Tale patto deve risultare da atto scritto ad substantiam, precedente o contestuale all’assunzione, ed indicare in maniera precisa le mansioni assegnate al lavoratore, con la conseguenza che, in mancanza di questi due requisiti, deve considerarsi nullo il patto e definitiva l’assunzione.
La norma codicistica non fissa una durata massima della prova, che, normalmente, è stabilita dai contratti collettivi di lavoro; una durata massima (di sei mesi) è, però, indirettamente disposta dall’art. 10 della L. 604/1966, che, per i lavoratori in prova, prevede l’estensione della tutela contro i licenziamenti, quando l’assunzione diventa definita e, in ogni caso, quando siano decorsi sei mesi dall’inizio del rapporto
lavorativo.
Durante il periodo di prova, ciascuna delle parti può liberamente recedere, senza obbligo di preavviso, dal contratto, a meno che non sia convenuta una durata minima della prova.
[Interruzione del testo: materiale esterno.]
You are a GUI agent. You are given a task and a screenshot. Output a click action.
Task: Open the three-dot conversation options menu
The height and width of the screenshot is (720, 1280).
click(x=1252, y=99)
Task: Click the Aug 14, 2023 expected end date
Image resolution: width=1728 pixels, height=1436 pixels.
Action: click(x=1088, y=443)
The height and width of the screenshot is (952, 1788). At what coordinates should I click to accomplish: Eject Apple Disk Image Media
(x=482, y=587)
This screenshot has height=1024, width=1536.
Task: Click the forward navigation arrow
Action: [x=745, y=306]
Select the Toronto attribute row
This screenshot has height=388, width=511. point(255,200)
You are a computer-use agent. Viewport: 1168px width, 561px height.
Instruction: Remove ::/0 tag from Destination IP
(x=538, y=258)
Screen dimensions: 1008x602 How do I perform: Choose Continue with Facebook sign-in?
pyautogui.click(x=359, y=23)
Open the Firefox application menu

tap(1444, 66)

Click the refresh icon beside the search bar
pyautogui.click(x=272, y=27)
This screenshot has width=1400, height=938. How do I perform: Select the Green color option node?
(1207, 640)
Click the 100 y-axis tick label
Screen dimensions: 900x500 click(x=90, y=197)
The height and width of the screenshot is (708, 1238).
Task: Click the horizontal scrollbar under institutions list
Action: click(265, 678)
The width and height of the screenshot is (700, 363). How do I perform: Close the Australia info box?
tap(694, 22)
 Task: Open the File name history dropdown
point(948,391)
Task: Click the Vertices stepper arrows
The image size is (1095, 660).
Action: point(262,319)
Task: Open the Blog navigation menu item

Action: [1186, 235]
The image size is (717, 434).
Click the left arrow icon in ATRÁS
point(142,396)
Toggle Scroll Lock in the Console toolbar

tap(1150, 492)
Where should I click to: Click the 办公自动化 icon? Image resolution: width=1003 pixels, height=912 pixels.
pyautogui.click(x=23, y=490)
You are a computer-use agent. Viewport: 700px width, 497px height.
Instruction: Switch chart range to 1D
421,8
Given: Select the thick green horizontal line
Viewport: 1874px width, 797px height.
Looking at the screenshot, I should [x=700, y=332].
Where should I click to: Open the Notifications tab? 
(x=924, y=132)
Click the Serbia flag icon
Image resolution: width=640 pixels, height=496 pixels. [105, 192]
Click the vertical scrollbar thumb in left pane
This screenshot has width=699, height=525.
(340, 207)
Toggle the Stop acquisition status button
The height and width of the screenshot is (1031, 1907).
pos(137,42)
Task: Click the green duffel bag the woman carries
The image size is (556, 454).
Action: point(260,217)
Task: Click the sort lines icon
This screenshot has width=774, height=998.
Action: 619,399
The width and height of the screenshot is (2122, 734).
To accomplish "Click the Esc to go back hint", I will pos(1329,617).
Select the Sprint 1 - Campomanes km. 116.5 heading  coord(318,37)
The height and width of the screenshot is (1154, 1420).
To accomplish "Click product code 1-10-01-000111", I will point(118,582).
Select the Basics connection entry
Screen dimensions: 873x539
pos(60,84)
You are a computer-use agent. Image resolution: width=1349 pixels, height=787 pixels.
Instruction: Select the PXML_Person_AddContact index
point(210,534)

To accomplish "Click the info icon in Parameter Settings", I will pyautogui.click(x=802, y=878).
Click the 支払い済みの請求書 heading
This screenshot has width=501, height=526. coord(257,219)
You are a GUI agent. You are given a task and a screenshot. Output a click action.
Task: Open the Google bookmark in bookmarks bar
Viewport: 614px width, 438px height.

Sul solco del consolidato orientamento giurisprudenziale – secondo cui la specifica indicazione delle mansioni che il lavoratore è chiamato a svolgere può essere operata anche per relationem, ovvero mediante rinvio alle declaratorie del contratto collettivo che definiscano le mansioni comprese nella qualifica d’assunzione, purché il rinvio sia sufficientemente specifico ovvero “fatto alla nozione più dettagliata
rispetto alla scala definitoria di categorie, qualifiche, livelli e profili professionali in esso contenuta” (Cass. 9597/2017; Cass. 16587/2017) – la recente pronuncia della Suprema Corte, nel ricordare che “la specificità è funzionale al corretto esperimento del periodo di prova e alla valutazione del relativo esito che deve essere effettuata in relazione alla prestazione e mansioni di assegnazione quali individuate nel contratto individuale’, ritiene legittima “una definizione mediante rinvio alla declaratoria del contratto collettivo, esclusivamente laddove il richiamo sia sufficientemente specifico e riferibile alla nozione classificatoria più dettagliata, sicché, se la categoria di un determinato livello accorpi una pluralità di profili, è necessaria l’indicazione del singolo profilo, mentre risulterebbe generica quella della sola categoria”.